Voilà! We have now reduced the set of candidates to exactly 1.

Final formula

$$ \bbox[30px, border: 2px solid]{\delta_i = 30 \times \underbrace{( \frac{1}{n_i}\sum_{j=1}^{n_i} V_{i,j} - \frac{1}{G} \sum_{i = 1}^{n} \sum_{j = 1}^{n_i} G_i V_{i,j} )}_{\text{Company score } S_i}} $$

Transactions

Buyers can be any individual possessing ethicap. They do not have to be voters.

Let Widget Co be a registered company with Common Good Coefficient δ = 20, selling widgets for the price of ξ100.

Buyer purchases the widget by paying ξ100 via their ethicap credit card or by ethicap transfer. Widget Co must receive ξ120 because of their δ, so an additional ξ20 is automatically taken from the Common Good Fund and added to the company’s wallet via smart contract.

As we can see, the buyer is not impacted by the company’s Common Good Coefficient. This avoids conflict of interest when voting.

Whistleblowing

Factual statements submitted by companies can be denounced as 1) misleading claim or 2) false claim. When a whistleblower submits a challenge to a specific claim, the community is asked to vote on it.

Should the statement be found misleading, the company pays a penalty equivalent to one month of their sales. Should the statement be found false, the penalty is equivalent to one year worth of sales. The calculation of the one month/one year equivalent value is performed by looking at the past year, or the time since joining the system if shorter, and calculating the pro rata value. The whistleblower receives the entire penalty.

The only requirement to be a whistleblower is to be a registered voter. Any voter is allowed to challenge without success only twice. They recover one challenge option after 1 year.

Convince companies

In the early stages of the projects, a challenge will be to convince real companies to enter into this system. From their perspective, that means selling some goods and services in ethicaps (ξ), so that the rules of the Common Good Coefficient are enforced. There are a few ways to incentivize them :

  1. Incentive payments in ethicaps (ξ)

    At creation time of ethicap (ξ), we save some amount specifically designed to incentivize early participants.

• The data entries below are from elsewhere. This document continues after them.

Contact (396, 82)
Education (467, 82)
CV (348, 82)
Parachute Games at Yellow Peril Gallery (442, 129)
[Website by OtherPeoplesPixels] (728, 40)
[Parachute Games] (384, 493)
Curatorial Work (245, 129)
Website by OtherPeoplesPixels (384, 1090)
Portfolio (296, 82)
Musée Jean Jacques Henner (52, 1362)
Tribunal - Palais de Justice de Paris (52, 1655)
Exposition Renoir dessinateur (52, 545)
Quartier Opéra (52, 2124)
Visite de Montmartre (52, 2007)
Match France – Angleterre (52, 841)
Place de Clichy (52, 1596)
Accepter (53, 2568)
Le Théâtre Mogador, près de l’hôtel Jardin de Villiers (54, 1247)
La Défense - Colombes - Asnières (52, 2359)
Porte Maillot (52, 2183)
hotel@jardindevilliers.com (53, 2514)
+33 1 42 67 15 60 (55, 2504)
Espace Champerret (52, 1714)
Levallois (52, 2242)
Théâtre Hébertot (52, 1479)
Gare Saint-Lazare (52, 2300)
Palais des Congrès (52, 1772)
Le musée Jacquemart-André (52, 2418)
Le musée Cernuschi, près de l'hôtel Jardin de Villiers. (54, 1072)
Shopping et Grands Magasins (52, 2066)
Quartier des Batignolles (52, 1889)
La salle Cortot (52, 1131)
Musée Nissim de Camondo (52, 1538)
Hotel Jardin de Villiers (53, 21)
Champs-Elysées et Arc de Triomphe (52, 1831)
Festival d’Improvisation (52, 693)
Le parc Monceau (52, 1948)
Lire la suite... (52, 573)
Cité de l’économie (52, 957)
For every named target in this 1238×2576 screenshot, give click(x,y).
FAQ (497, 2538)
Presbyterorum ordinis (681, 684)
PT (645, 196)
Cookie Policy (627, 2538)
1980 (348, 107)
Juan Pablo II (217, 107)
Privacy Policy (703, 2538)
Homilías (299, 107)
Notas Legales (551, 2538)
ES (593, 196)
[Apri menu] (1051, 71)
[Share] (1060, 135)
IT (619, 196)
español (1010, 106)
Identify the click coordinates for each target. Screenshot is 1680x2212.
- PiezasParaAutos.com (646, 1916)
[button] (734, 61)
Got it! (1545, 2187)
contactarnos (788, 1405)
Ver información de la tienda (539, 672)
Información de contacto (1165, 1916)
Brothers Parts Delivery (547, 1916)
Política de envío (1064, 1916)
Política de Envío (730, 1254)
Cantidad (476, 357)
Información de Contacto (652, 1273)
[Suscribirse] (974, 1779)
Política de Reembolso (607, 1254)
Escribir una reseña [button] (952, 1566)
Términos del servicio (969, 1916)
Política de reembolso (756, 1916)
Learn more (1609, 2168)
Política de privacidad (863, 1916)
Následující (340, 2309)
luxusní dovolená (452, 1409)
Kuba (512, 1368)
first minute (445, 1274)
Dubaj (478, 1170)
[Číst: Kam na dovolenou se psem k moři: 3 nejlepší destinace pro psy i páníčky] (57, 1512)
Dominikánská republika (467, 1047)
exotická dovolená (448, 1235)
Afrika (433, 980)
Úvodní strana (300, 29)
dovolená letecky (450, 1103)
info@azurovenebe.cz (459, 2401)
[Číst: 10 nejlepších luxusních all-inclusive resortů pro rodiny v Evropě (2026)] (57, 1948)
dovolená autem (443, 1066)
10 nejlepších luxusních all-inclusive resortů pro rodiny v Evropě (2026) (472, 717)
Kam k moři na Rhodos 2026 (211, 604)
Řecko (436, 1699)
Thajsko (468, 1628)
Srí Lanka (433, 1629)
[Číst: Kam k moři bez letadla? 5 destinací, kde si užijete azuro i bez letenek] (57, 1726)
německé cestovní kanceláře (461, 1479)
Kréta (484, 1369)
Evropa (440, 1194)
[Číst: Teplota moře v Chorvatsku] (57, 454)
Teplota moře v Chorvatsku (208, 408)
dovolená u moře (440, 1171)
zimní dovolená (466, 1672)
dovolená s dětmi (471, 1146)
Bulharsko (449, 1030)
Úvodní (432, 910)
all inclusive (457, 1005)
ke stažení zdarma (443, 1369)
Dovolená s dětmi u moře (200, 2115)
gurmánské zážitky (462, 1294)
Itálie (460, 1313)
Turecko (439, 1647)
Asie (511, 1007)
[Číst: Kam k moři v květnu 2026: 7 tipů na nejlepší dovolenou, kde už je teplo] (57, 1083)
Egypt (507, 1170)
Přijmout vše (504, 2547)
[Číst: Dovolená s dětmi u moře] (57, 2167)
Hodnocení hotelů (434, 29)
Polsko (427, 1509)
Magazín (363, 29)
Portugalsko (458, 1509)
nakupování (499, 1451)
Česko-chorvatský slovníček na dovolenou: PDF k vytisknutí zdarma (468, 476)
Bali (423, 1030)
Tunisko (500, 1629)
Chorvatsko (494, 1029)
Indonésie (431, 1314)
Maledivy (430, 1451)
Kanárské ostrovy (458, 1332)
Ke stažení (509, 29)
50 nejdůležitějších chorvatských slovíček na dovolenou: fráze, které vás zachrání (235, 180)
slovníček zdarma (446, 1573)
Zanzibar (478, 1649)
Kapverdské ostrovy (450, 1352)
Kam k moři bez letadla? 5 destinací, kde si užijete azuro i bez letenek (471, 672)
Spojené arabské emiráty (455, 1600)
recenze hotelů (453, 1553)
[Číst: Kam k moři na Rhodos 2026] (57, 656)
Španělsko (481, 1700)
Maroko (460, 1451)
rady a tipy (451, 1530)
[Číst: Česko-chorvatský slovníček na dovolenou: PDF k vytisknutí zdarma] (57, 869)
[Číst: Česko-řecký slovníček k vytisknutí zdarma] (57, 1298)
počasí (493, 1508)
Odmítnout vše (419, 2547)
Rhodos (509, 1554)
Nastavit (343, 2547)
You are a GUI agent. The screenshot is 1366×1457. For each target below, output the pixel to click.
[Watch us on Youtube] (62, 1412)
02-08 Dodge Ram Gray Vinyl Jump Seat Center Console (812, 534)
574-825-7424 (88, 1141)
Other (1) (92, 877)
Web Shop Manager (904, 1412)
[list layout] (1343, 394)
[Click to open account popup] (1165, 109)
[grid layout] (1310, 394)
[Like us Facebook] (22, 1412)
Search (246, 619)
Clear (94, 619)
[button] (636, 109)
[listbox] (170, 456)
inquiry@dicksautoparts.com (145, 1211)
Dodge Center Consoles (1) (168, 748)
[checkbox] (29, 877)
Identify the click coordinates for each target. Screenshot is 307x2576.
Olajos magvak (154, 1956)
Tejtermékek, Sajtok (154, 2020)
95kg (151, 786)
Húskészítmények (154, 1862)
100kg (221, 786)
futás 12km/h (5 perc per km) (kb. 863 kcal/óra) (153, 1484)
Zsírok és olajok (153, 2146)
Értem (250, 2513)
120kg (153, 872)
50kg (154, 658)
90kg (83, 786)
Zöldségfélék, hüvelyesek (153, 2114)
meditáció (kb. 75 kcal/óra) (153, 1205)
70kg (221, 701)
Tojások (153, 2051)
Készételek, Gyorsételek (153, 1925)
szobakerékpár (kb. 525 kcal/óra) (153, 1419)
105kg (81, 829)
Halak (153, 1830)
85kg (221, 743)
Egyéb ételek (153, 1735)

  2. Incentive payments in fiat currency

    We can pool fiat currency to incentivize participants.

  3. Negative delta is not paid to the fund

    For the first stages, we can waive the price impact of a negative delta, so that companies are guaranteed to sell at the minimum price they set.

  4. Companies can showcase their ethical credentials

    Many companies are investing serious amounts of money to not only be more ethical, but also prove that they are so. As an example, large companies are hiring entire teams to implement the rules dictated by B corp. They go through the pain and costs of adapting their process, and on top of that, they actually have to pay B corp for them to review their case and potentially attribute some sustainability certificate. Companies can view their participation in Ethical Capitalism as a way to have their behavior assessed by a group representing the Common Good, in a bottom-up manner, rather than analyzed and accredited by a top-down institution. Given the increasing distrust of institutions, it could be seen as a must-have to have the backing of truly independent citizens, who do not have a conflict of interest because they are not paid by the company to review their case.

  5. Activism can push companies to enrol

    This project creates a new avenue for ethical activism. Rather than pushing companies to adopt specific practices, they can simply encourage them to participate in this Ethical Capitalism ecosystem, so that they become truly accountable. That ensures companies behave ethically on the long term, on a broad range of subjects, without time-consuming monitoring by social activists.

  6. Market access

    By offering their goods or services in ethicap (ξ), companies get access to a market otherwise unavailbale to them. This is an appealing proposition, whether they believe in the idea or not, particularly as the project grows.